Alguna vez, alguien —cuyo nombre nadie recordará— se aventuró a clasificar a los raperos cubanos como “un grupo de marginales que roza con el lumpen proletariado”. Tal juicio discriminatorio le granjeo el repudio de muchos; sin embargo, olvidaba algo y es que la marginalidad musical incluía además a los cultores de la música electrónica y el tecno. Y curiosamente ambas formas de hacer músicas estaban divididas dentro de la ciudad capital en dependencia del modus vivendi. El barrio determinaba la música a escuchar y a profesar como credo social. Pasábamos de “cheos y pepillos” a “miky y repa”; para confirmar el carácter cíclico de algunos fenómenos sociales que se expresan en la música cubana cada cierto tiempo y en el que se involucran el gusto por lo nuestro y la asimilación de modos, estilos y hasta formas de hacer internacional.
Los marginales, si así podemos llamar a raperos y DJ, comenzaron a hacer causa común se lanzaron a buscar un espacio en el que pudieran converger sus intereses. Es cierto que fue una parte de los integrantes de estas dos corrientes; pero esa parte arrastró a un buen número de talentos y otros no tan notables en los que aplicaría el darwinismo social. La hora del reggueton había sonado para la música y la sociedad cubana y en el pistoletazo de salida primó la imitación de algunos patrones ajenos a nuestra idiosincrasia musical y social. Las historias a contar por los cubanos aunque reflejaran lugares comunes, se centraban en particularidades muy locales; tal vez la enfermedad crónica que padece la música popular cubana y del que el reggueton no se libraría.

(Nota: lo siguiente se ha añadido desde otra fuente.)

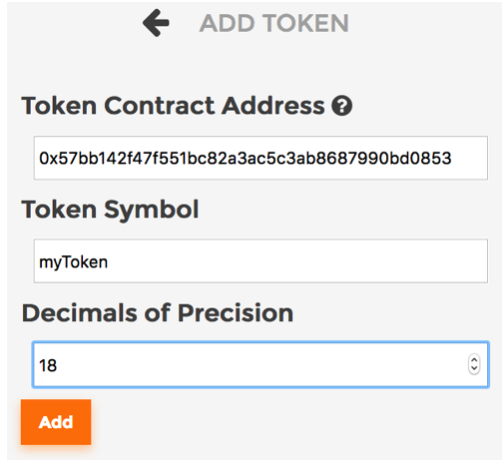The height and width of the screenshot is (460, 502).
Task: Place cursor on the value 18
Action: pos(48,365)
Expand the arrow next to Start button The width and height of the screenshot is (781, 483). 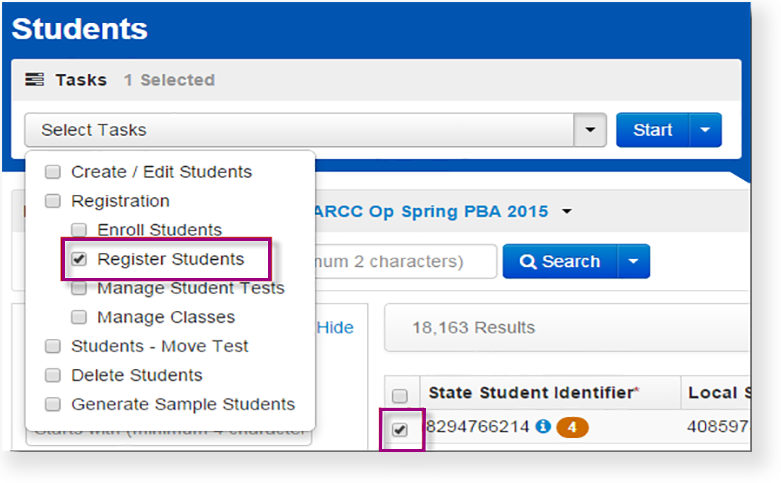tap(707, 130)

Pero la mímesis duró poco tiempo, justo el necesario para que la oreja peluda del Pello asomara en el trabajo de una agrupación que se convertiría en referente y tomara la vanguardia creativa en un comienzo, se trataba de los 4; aquellos que sobrevivieron a la estampida migratoria de Eduardo Mora, o para llamarlo como todos le conocían: Eddy K.
Lo demás era historia por escribir. Aún no se había destapado la caja de Pandora que movilizaría a la sociedad cubana; faltaban los textos y la fuerza arrolladora de la piratería como soporte sonoro. Cuba llegará a tener más reguetoneros por metros cuadrados que cualquier otro lugar conocido.
Los marginales asaltaban los espacios públicos; ellos —que son los hijos de las pérdidas sufridas por la sociedad cubana en los años noventa— se valdrían de cualquier medio a su alcance para imponerse y aunque parezca increíble parecía que estaban a punto de lograrlo.